RAM introvabile fino al 2027: la produzione mondiale è già esaurita

La pressione sul mercato della memoria continua ad aumentare e, secondo nuove indiscrezioni provenienti dalla filiera, la situazione resterà critica almeno fino alla fine del 2027. Per i consumatori significa una cosa molto semplice: smartphone, PC e altri dispositivi potrebbero continuare ad aumentare di prezzo, inclusi i futuri iPhone.

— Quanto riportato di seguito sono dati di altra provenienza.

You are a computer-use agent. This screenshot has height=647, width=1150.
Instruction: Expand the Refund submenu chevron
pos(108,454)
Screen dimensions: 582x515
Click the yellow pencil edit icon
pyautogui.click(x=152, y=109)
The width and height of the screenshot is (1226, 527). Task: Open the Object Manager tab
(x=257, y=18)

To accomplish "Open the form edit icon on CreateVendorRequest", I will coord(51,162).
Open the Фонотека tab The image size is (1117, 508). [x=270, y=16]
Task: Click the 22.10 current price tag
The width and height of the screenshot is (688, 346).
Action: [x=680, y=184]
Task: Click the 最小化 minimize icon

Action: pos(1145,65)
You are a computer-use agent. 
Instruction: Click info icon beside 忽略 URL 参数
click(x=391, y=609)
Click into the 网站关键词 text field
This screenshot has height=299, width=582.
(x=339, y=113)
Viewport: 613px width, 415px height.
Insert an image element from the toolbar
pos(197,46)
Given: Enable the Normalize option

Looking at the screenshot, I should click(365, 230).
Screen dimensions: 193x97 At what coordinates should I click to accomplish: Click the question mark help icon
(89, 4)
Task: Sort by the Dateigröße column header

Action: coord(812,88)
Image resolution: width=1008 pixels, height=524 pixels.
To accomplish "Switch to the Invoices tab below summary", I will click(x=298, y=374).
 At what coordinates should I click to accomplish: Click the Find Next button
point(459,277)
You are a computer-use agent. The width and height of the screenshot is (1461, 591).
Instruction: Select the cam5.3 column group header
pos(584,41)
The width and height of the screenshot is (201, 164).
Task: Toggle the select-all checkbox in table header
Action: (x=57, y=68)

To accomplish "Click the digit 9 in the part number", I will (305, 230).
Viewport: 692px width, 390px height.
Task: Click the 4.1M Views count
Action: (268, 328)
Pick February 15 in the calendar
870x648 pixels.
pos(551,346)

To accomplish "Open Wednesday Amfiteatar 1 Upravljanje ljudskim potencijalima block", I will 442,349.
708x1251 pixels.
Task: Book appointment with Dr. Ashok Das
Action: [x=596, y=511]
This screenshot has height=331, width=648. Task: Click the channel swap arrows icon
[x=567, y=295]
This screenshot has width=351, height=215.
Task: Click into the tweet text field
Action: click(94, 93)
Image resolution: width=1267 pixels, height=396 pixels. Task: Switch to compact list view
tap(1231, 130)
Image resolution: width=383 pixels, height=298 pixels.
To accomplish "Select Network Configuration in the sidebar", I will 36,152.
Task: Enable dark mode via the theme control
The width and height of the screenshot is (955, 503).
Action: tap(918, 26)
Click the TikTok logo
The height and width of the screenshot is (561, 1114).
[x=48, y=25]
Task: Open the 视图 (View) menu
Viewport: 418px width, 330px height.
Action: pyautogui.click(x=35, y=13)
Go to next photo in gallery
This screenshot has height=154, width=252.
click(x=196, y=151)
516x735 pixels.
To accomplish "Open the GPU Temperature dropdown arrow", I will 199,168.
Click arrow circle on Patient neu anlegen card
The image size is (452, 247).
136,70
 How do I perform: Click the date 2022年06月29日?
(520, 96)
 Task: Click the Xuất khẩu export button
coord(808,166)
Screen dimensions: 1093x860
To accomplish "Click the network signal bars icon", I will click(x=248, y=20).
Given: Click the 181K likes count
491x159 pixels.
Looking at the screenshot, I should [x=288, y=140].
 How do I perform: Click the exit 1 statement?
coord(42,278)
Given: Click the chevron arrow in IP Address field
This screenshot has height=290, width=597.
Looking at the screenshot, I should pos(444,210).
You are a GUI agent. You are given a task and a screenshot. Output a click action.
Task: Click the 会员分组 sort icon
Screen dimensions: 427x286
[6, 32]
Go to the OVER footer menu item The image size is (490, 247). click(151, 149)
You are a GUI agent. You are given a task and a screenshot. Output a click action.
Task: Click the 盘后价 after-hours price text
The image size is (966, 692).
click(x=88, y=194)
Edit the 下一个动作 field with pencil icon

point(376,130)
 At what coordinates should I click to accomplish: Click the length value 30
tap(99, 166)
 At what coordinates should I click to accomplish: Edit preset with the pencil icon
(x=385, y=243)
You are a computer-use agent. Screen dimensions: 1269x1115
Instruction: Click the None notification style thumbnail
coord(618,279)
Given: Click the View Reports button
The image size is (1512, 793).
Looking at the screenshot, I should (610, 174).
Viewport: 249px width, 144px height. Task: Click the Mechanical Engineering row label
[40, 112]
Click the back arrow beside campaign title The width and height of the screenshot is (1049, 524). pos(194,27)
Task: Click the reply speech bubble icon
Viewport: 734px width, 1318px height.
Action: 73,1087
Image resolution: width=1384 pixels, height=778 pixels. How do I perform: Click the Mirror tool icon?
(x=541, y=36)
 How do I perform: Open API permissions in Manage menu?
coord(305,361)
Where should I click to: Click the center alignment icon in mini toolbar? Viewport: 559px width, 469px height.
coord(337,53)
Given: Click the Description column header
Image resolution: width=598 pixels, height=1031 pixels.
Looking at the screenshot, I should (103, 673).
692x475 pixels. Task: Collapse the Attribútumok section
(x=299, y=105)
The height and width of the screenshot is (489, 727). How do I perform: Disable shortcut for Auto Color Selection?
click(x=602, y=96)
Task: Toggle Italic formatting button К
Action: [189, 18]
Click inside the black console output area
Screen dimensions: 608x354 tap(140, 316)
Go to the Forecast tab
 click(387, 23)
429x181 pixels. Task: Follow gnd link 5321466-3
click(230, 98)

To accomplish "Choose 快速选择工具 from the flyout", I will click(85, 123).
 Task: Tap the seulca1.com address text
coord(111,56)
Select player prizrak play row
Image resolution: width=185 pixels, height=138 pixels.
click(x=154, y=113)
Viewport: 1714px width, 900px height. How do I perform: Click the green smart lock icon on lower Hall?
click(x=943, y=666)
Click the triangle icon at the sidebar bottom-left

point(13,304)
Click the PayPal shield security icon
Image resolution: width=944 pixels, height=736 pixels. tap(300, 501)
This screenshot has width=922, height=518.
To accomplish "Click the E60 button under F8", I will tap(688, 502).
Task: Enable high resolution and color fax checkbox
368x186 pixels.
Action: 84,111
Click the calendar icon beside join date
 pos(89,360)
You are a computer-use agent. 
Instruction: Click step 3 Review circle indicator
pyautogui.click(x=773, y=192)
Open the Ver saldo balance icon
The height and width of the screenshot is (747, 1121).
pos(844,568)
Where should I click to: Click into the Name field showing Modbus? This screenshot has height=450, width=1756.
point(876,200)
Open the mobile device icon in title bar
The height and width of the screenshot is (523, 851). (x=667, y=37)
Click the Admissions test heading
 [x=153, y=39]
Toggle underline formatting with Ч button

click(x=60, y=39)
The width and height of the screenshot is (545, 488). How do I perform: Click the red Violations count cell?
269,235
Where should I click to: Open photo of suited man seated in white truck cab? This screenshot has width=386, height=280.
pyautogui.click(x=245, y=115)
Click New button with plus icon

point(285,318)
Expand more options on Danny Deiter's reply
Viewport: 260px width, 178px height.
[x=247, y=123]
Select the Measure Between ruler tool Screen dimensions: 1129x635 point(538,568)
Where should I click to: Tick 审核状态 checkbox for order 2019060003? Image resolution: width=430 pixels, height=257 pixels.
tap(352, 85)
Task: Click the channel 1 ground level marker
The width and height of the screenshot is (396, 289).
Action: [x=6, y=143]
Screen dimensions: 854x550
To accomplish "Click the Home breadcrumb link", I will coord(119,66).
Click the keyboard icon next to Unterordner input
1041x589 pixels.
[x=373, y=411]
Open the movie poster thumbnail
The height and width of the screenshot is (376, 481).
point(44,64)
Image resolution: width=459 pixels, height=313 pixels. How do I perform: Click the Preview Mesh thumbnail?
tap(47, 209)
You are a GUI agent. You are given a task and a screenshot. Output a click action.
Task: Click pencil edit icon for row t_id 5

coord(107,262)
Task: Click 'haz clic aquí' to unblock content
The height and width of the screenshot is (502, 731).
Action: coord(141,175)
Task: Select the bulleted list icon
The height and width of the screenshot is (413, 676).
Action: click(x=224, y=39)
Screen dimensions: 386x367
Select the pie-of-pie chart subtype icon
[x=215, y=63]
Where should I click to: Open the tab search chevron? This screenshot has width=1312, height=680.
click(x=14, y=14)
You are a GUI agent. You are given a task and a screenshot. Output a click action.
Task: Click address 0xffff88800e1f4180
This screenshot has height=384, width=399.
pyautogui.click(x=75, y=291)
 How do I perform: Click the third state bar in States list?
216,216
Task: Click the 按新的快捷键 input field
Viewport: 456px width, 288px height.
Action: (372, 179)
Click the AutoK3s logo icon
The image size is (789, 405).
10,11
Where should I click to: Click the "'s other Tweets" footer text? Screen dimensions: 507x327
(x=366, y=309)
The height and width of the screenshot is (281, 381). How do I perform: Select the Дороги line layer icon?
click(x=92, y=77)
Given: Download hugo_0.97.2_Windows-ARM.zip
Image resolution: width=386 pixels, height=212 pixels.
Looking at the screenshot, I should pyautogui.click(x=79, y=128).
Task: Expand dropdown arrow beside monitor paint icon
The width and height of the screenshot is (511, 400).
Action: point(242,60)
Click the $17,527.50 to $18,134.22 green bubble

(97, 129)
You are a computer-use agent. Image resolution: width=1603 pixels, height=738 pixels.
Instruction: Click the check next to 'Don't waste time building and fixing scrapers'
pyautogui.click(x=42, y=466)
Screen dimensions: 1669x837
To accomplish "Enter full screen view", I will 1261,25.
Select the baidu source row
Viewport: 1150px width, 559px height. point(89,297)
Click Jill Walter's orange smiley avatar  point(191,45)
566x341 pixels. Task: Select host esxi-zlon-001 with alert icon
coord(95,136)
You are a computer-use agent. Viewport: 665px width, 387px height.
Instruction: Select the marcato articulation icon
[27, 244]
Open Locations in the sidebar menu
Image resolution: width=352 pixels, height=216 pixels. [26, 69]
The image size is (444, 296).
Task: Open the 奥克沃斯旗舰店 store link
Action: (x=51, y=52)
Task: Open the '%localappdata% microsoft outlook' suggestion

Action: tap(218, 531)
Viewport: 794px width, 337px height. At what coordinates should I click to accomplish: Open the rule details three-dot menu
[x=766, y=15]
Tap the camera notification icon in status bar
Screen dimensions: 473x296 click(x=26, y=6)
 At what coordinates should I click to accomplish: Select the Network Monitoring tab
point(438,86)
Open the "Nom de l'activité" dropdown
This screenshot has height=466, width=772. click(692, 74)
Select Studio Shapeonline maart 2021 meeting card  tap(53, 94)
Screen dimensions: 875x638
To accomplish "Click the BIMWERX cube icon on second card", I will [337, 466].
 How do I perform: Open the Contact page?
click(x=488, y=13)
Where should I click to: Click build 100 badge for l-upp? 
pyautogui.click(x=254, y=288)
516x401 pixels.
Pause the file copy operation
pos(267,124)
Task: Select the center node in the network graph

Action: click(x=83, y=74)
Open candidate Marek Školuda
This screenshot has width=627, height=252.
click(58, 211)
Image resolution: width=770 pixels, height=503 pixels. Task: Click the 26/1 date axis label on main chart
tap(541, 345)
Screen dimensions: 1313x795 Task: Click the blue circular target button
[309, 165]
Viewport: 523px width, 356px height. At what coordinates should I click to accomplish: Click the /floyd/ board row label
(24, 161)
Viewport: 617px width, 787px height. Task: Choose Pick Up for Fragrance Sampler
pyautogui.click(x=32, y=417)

Secondo fonti del settore riportate da DigiTimes, i tre principali produttori mondiali di DRAM e memoria HBM hanno già venduto l’intera capacità produttiva prevista per il 2027. Anche il mercato della memoria NAND Flash, utilizzata negli SSD, è vicino al tutto esaurito: Samsung Electronics, Micron e SanDisk hanno già esaurito la capacità disponibile per il prossimo anno, mentre Kioxia e SK Hynix dovrebbero completare gli ultimi contratti entro la fine di agosto. Tutti gli acquirenti hanno inoltre accettato pagamenti anticipati per garantirsi le forniture, indipendentemente dall’esistenza di accordi pluriennali.
La domanda continua a superare di gran lunga l’offerta. La corsa all’intelligenza artificiale e la costruzione di nuovi data center hanno spinto i grandi operatori cloud ad acquistare enormi quantità di memoria, mentre la capacità produttiva non cresce con la stessa velocità. Costruire nuovi impianti richiede infatti anni, rendendo impossibile riequilibrare rapidamente il mercato.
Già nel 2026 i produttori hanno privilegiato i clienti disposti a pagare di più, soprattutto i colossi del cloud, lasciando meno disponibilità ai produttori di PC e smartphone. Alcune fonti sostengono addirittura che gli hyperscaler stiano “implorando” forniture aggiuntive, spingendo i produttori a riservare in anticipo gran parte della capacità del 2027 ai clienti più importanti.
Di conseguenza, i produttori di telefoni e computer avranno accesso a quote di memoria più limitate e molto più costose rispetto agli anni precedenti. Secondo alcune stime, il 2027 potrebbe rappresentare il periodo più difficile dell’intera crisi.